Clair Wills notes the somewhat disturbing way that Muldoon links the personal and the political in this volume: ‘[It is] about how violence and brutality coexist with a sentimental vision of the family and the home, and may, indeed, be nurtured by it’ (Claire Wills, Reading Paul Muldoon, 1998).

Meeting the British (1987) and Madoc: A Mystery (1990) were followed by The Annals of Chile (1994), which won the T.S. Eliot Prize. Clair Wills notes that The Annals of Chile has a strong female presence and also ‘narratives of birth and death’ (ibid). There is a sense of accepting the circular process of life: this volume contains two long elegies, ‘Incantata’, for Muldoon’s ex-lover Mary Farl Powers who died in 1993, and ‘Yarrow’, for his mother. Yet, while Muldoon explores bereavement and loss, he also writes movingly of welcoming new life with the birth of his daughter Dorothy.
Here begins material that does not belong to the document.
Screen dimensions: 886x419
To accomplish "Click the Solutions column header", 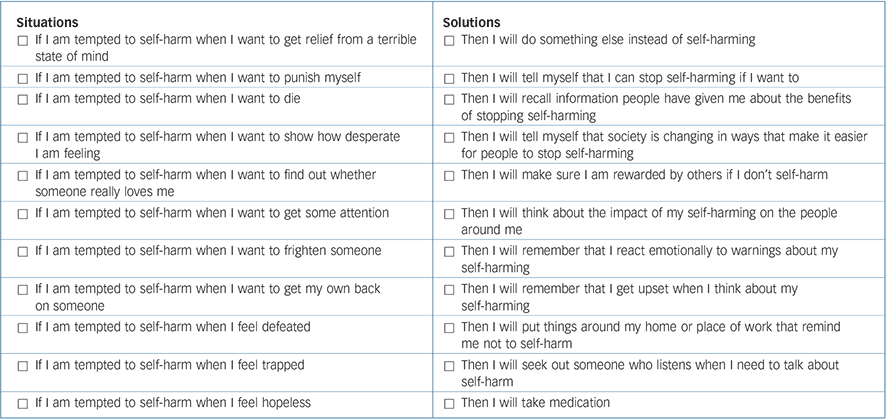I will [472, 22].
Hay was published in 1998, and continues to show the influence of fatherhood and family life, as well as the influence of American culture (he has lived in the U.S. since the late 1980s). It was followed by Muldoon’s ninth major collection, Moy Sand and Gravel. The Moy is a village close to where Muldoon grew up, though he comments that he has ‘fictionalised it to a great extent’. This collection in particular demonstrates the way in which Muldoon depicts the local as reflective of the universal, and the personal and private as reflective of the public and the political. He compares his fictionalised depiction of Moy with Hardy’s Wessex, Joyce’s Dublin and Yeats Country: ‘… these are places which are recognisable in their fixtures yet are changed by the creative process. I’m very interested in the way in which a small place, a parish, can come to stand for the world’ (John Brown, ibid).
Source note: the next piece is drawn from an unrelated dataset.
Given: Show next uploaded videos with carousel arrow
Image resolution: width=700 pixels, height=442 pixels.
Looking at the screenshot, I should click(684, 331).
Moy Sand and Gravel, like most of Muldoon’s collections, incorporates a wide range of diverse subject-matter, along with the usual linguistic virtuosity and array of different poetic forms, as it moves from Muldoon’s 1950s Irish childhood through to the present-day with his wife and children in New Jersey. It includes a moving elegy for a miscarried baby and a re-working of Yeats’ ‘A Prayer for My Daughter’. Reviewer Ian Sansom comments that ‘Muldoon may be a poet in love with the possibilities of language; Moy Sand and Gravel demonstrates that he is also a poet in love with the possibilities of life’ (‘Awesome in Armagh’, The Guardian, 2 November, 2002).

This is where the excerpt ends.